Pull out every line below holding the word "marker".

Stored items:
⁂
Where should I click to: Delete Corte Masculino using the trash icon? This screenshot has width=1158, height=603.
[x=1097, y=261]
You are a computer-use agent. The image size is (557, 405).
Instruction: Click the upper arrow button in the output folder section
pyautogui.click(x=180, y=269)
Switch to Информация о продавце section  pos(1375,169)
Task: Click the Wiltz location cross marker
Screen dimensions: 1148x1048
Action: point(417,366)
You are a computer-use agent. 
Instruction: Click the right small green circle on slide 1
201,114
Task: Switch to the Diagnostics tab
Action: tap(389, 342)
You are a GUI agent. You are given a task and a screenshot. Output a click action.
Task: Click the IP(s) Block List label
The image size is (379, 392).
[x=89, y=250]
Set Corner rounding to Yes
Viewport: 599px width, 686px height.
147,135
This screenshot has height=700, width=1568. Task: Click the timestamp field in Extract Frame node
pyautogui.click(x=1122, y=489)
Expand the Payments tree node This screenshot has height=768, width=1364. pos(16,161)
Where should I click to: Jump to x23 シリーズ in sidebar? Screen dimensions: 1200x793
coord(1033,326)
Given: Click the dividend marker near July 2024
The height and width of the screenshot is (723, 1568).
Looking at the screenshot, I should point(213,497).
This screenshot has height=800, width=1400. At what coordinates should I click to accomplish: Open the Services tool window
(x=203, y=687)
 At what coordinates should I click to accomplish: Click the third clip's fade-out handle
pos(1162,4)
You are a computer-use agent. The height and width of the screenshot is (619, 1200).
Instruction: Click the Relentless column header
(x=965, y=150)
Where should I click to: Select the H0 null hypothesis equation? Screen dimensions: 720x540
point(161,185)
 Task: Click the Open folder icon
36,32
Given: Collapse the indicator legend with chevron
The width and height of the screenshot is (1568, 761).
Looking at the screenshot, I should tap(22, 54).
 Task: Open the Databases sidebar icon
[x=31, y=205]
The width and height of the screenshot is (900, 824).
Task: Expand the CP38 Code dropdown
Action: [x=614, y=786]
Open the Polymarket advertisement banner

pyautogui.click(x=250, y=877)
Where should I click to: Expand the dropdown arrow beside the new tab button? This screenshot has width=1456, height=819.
⁂
Answer to this problem:
Task: Click the Wiltz location cross marker
Given: Click the dividend marker near July 2024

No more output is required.